Nick Ray: 2013 – DAY 3 … good laucke and leftovers

3rd April, 2013 —   

Breakfast was left overs, which sounds pretty second rate, except when the leftovers are apple pie and custard. Also had some porridge. In previous years our oats have been from Lightwood farm in Bullarto (105kms) near Daylesford, however we now buy from NSM, a bulk dry goods store in Brunswick. Here we can make sure there’s no  excess packaging –  a great place to get lollies straight from the barrel!

I discovered with a phone call that our oats are from Laucke one of the only Australian family owned and operated independent millers now left, as corporate giants like GrainCorp, CBH and Viterra now dominate the industry.  Laucke have mills in Strathalbyn, South Australia (689kms) and Bridgewater on Loddon, Victoria (179kms).

Also there was our apples, and an essential coffee for Janet – this time Great Divide coffee, roasted in the Stevenson River valley, Marysville, the place where Janet grew up (102kms). The blend is a mix of Sumatran, Papua New Guinea and South American beans (?,000kms).


Flat bread under the griller worked such a treat, I thought I’d try my own version of ‘Shapes’. These worked well. This time I used chicken stock as flavour to spinkle on top. It’s from GFresh, based in Ridleyton, South Australia (726kms), ‘Packed in Australia’, and ‘Made in Australia from Import and Local ingredients’ (This means there’s more imported components than local).  …sorry about the little pic, my camera wiped off the larger image.

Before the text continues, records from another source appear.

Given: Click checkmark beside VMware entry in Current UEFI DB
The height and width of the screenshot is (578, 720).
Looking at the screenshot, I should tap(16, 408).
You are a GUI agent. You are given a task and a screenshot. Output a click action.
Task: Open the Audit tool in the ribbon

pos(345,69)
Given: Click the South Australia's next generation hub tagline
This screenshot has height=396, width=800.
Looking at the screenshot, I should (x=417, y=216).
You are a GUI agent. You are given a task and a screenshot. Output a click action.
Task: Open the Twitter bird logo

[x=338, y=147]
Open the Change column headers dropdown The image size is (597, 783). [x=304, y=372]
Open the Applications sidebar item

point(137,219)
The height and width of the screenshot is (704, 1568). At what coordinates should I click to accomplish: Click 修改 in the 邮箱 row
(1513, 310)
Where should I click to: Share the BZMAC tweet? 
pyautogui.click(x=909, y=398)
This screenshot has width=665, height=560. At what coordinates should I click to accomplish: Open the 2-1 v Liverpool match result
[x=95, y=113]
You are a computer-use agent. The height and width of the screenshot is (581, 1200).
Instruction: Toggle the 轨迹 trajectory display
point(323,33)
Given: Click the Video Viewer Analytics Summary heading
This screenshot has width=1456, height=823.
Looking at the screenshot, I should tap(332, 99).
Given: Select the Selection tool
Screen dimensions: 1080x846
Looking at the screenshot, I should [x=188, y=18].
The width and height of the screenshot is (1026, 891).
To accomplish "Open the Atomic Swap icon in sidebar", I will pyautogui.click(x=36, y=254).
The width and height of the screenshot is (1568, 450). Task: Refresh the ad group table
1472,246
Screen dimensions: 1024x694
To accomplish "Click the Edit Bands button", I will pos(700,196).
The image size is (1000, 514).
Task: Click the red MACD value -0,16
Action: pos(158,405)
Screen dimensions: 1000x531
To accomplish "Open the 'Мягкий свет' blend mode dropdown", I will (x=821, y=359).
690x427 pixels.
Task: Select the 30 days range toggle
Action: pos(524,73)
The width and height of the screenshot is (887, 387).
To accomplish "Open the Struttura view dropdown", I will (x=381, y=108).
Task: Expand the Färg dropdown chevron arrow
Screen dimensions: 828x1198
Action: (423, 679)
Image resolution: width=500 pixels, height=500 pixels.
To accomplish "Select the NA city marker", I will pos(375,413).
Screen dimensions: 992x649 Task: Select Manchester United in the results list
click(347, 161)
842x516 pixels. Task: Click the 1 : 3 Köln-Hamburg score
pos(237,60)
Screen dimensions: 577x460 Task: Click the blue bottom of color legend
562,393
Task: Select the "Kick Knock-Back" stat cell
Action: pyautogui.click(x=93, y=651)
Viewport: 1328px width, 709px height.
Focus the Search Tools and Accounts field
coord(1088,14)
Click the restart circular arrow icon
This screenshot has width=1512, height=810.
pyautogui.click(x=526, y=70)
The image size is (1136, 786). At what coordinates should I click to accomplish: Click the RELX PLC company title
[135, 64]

Lunch. I took the kids to the grandparents for school holidays, so we had lunch there which is going to throw up some wild cards.

I did bring along some spelt pasta, which is from Powlett Hill Biodynamic farm in Campbelltown (152kms).  My mother had made some very tasty soup which turned out to be a simple mix of healthy carrots, pumpkin, onion and lentils. All of unknown origin, but you’d think they were grown pretty close to us, relatively speaking.


However, assuming they are Australian produce, it turns out that going by abare statistics : Carrots are likely to be from WA, SA or TAS; Pumpkin are likely to be from NSW or QLD; Onion are likely to be from TAS, QLD, or SA; Lentils are likely to be from VIC (53%) or SA (44%). Yeah for lentils! (ps. only 4.2% of all fresh fruit and vegetables consumed by Australians are likely to be imported – source).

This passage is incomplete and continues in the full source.